• Exercise aim: Format the items below as a Markdown table with two columns, Row and Line. Number each non-blank line in order and leave out blank lines.

○ ○ ○

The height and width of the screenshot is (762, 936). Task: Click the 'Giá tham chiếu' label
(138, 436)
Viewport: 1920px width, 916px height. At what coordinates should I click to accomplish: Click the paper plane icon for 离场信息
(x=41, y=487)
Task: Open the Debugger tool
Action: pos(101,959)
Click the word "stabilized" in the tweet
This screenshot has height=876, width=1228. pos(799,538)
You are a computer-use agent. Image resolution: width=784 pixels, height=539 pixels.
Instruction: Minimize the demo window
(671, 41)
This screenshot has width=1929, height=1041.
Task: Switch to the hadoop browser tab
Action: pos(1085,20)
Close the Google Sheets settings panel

○ ○ ○

• Complete output:
| Row | Line |
|---|---|
| 1 | The height and width of the screenshot is (762, 936). Task: Click the 'Giá tham chiếu' label |
| 2 | (138, 436) |
| 3 | Viewport: 1920px width, 916px height. At what coordinates should I click to accomplish: Click the paper plane icon for 离场信息 |
| 4 | (x=41, y=487) |
| 5 | Task: Open the Debugger tool |
| 6 | Action: pos(101,959) |
| 7 | Click the word "stabilized" in the tweet |
| 8 | This screenshot has height=876, width=1228. pos(799,538) |
| 9 | You are a computer-use agent. Image resolution: width=784 pixels, height=539 pixels. |
| 10 | Instruction: Minimize the demo window |
| 11 | (671, 41) |
| 12 | This screenshot has width=1929, height=1041. |
| 13 | Task: Switch to the hadoop browser tab |
| 14 | Action: pos(1085,20) |
| 15 | Close the Google Sheets settings panel |